Palliative Care and Hospice

There is a distinction between palliative care and hospice care. Although it is common for the terms to be used interchangeably, they are not the same services. Palliative care services focus on pain and symptom management at any point during the patient’s treatment. A patient need not be diagnosed with a terminal condition in order to be appropriate for palliative care services. Patients may be undergoing aggressive treatment for ATC and still be appropriate for a palliative care consult. Ultimately, palliative care consultation can be useful at any stage of a serious illness and can be provided at the same time as aggressive, life-prolonging treatment. On the other hand, hospice care focuses on pain and symptom management for patients who are no longer receiving life-prolonging therapies. Some states mandate that physicians involve palliative care expertise and discuss palliative care options when patients are diagnosed with terminal illnesses. In 2009, The Terminal Patients’ Right to Know End-of-Life Options Act took effect in California (California Codes, Health and Safety Code Sections 442–442.7), while in 2011, The Palliative Care Information Act (Public Health Law section 2997-c) was passed in New York State. Such laws mean that failure to discuss palliative care options with terminally ill patients now violate state law. Although some critics (228) have pointed out that legally mandating such discussions is difficult in cases in which a terminal diagnosis is ambiguous, terminal illness is not ambiguous in ATC. Physicians practicing in states with palliative care laws would be required to involve palliative care expertise for their ATC patients.

Definition of a palliative care service

In an academic medical setting, a palliative care service is a multidisciplinary service that addresses physical, emotional, social, intellectual, and spiritual needs of the patient and family. Such services typically include one or more of the following: a medical practitioner specifically trained in palliative medicine; a nurse practitioner; and trained counselors to deal with patients and families coping with serious illness, life-limiting illnesses with no predictable endpoint, complications of therapies, or end-of-life situations. Palliative care is inclusive of life-prolonging therapies.

In the U.S. private practice setting, or a nonacademic setting, palliative care services are quite likely to be available in local hospitals, even in remote settings.
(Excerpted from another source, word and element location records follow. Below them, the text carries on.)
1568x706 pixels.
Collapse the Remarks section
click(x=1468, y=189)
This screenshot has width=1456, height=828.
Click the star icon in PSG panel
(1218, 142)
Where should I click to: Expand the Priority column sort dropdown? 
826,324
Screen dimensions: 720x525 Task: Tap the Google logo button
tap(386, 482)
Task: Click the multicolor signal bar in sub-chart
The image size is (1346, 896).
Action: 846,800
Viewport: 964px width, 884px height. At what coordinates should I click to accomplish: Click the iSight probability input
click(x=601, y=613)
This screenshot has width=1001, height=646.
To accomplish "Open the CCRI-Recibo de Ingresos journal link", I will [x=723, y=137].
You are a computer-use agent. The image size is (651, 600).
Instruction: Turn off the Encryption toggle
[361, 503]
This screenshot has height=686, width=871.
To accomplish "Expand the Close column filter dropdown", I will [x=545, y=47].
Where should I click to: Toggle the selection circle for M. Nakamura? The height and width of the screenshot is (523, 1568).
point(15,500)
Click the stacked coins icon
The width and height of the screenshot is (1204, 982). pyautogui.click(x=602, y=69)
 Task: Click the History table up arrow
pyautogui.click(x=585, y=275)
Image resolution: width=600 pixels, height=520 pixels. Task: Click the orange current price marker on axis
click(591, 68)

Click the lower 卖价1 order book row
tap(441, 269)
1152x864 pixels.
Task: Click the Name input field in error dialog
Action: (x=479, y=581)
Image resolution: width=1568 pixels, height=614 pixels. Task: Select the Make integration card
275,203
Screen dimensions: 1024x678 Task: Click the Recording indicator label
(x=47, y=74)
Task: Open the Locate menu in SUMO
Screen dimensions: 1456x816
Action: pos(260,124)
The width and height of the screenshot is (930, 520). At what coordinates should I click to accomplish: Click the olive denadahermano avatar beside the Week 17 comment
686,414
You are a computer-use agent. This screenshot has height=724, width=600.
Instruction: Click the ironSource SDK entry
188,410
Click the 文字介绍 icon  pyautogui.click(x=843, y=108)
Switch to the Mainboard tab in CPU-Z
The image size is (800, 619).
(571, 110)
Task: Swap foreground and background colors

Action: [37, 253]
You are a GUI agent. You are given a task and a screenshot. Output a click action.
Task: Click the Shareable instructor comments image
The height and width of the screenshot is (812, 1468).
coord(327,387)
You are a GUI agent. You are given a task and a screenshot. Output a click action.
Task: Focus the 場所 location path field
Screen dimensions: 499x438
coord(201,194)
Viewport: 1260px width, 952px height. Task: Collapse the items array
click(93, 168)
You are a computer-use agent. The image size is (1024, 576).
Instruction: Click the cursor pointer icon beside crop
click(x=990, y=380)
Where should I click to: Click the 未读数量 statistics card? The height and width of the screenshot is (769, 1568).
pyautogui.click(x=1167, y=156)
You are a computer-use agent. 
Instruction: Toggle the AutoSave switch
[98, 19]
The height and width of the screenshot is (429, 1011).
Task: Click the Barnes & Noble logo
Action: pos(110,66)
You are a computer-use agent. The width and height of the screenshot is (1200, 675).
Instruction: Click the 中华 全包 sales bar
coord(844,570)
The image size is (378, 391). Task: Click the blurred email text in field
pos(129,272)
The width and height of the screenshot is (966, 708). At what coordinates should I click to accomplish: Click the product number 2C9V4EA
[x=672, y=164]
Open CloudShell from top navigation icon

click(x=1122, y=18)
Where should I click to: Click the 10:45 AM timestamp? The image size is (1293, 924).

As of 2009, >81% of facilities with 300 or more beds had a palliative care program, and 63% of facilities with >50 beds had palliative care programs. Not-for-profit and public hospitals were more likely to have a palliative care program than for-profit institutions. In most private practices—even in remote areas—a hospital close to the patient providing such services is usually available (119,229,230).

When to involve palliative care in ATC. Palliative care is useful at any point during the patient’s treatment, and expertise from palliative care services may help the patient remain more active and comfortable in resuming daily activities. Additionally, physicians who may have difficulty addressing the patient’s emotional, psycho-social, or spiritual anxieties about ATC can call upon palliative care experts to assist with these issues. In reference to specific patient management issues, such as pain control, nutrition, and airway preservation, see the appropriate sections in this document.

When to involve hospice care in ATC. When patients decline therapies intended to prolong life, yet desire dignity and quality of life for end-of-life care spanning the remainder of their illness, hospice care is appropriate. In such cases, the same palliative care teams or services are called in but are specifically provided with a “hospice” goal. In such cases, pastoral expertise or support may also be provided to patients and families, as well as hospice options. Hospice care is frequently undertaken within the patient’s home; however, in some cases, a hospice facility may provide the best setting.

Working effectively with a palliative care or hospice care team. Practitioners managing ATC patients should not “abandon” their patients to palliative care or hospice care teams. Rather, one of the patient’s physicians should serve to coordinate this care. Such a physician could be the oncologist, endocrinologist, or primary care physician, depending upon patient preferences, relationships with practitioners, and logistic concerns. The patient might still require a multi-team level of care or may choose to utilize the expertise of a single physician.

  • RECOMMENDATION 58 The treatment team should include palliative care expertise at every appropriate stage of patient management to help with pain and symptom control, as well as addressing psychosocial and spiritual issues. Palliative care services are appropriate for any ATC patient receiving treatment intended to prolong life.
       Strength of Recommendation: Strong
       Quality of Evidence: Low

  • RECOMMENDATION 59 The treatment team should engage hospice care for ATC patients who decline therapies intended to prolong life, yet still require symptom and pain relief spanning the remainder of their illness.